Im vergangenen Jahr konnte die BN-Kreisgruppe Dingolfing-Landau 27 Hektar Acker- und Wiesenflächen im Wallersdorfer Moos erwerben. Bereits seit längerem besitzt sie weitere drei Hektar in diesem Naturraum. Damit konnte ein wesentlicher Beitrag zur Sicherung wertvoller Flächen erreicht und die Grundlage für Lebensraumverbesserungen im Rahmen des BayernNetzNatur-Projektes "Wallersdorfer Moos" geschaffen werden. Möglich war dieser Grundstückskauf nur dank finanzieller Unterstützung durch die Regierung von Niederbayern, das Bayerische Umweltministerium, den Landwirtschaftsfonds der EU sowie vieler privater Spenderinnen und Spender.

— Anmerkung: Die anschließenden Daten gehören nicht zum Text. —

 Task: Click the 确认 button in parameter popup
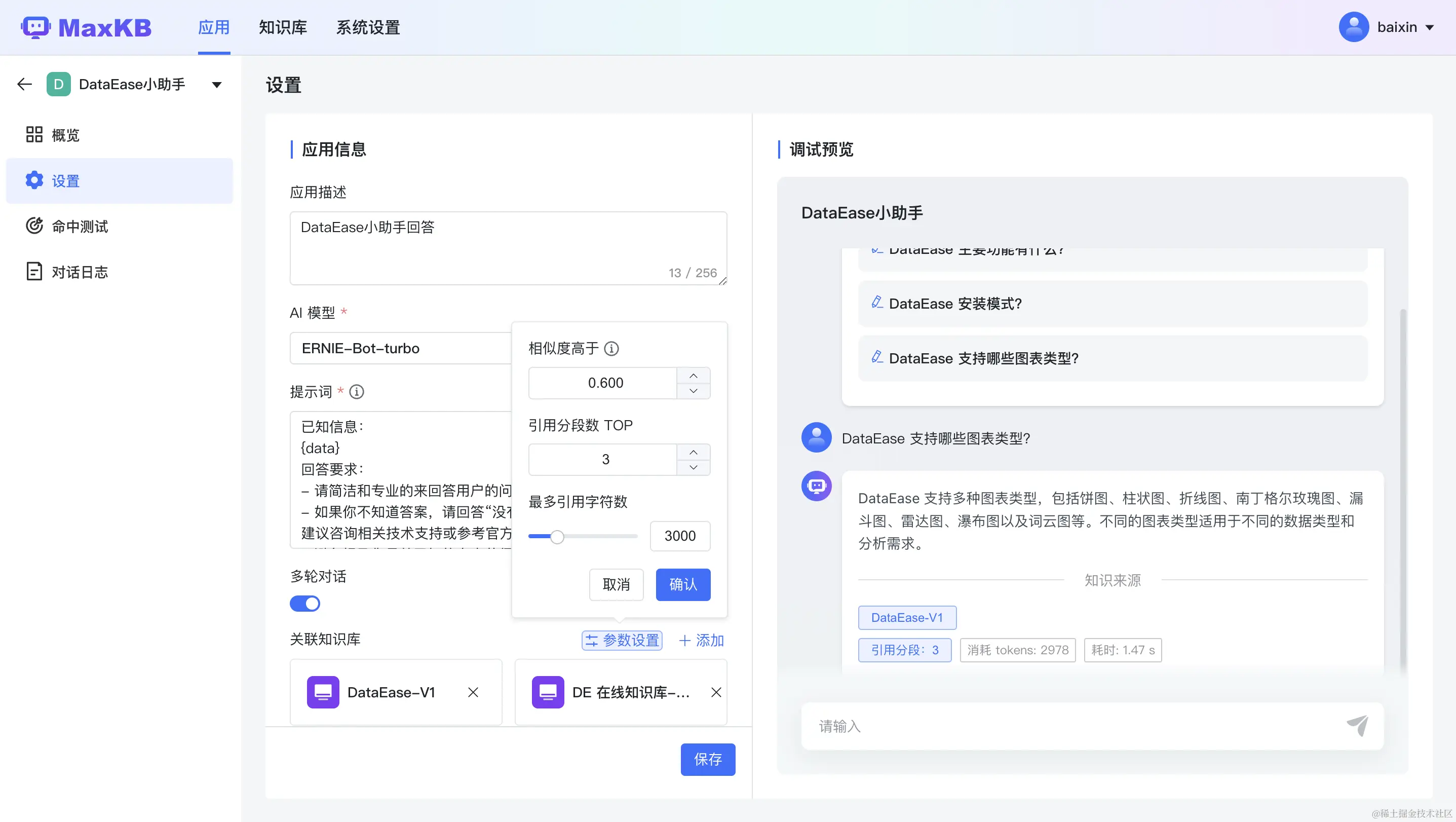(683, 584)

Der BN-Landesvorsitzende Prof. Dr. Hubert Weiger bedankte sich bei allen Beteiligten, die dazu beitrugen diese wichtige Grundlage zum Schutz der stark bedrohten Moorlebensräume in Bayern zu schaffen. "Früher wurden Moore und Moose als wertlos und öde angesehen. Heute kennt man ihre große Bedeutung für den Wasserrückhalt, den Klimaschutz und den Erhalt der Artenvielfalt", erklärte Weiger. Moore sind wichtige Kohlenstoffspeicher sowie Lebensraum für eine Vielzahl seltener Arten die an die speziellen Standortbedingungen angepasst sind. Leider sind in Bayern bereits 95% der Moore entwässert. "Umso wichtiger sind daher Projekte zur Renaturierung und Verbesserung der Moore, wie es jetzt auf den BN-Flächen im Wallersdorfer Moos möglich ist", so Weiger.

Von zentraler Bedeutung ist dabei auch eine naturverträgliche landwirtschaftliche Nutzung und keine weiteren Wiesenumbrüche mehr in den noch bestehenden Moosgebieten, betonte der Landesvorsitzende. "Denn Moorschutz ist Klima-, Hochwasser- und Artenschutz in einem Guss und deshalb von zentraler Bedeutung für uns alle!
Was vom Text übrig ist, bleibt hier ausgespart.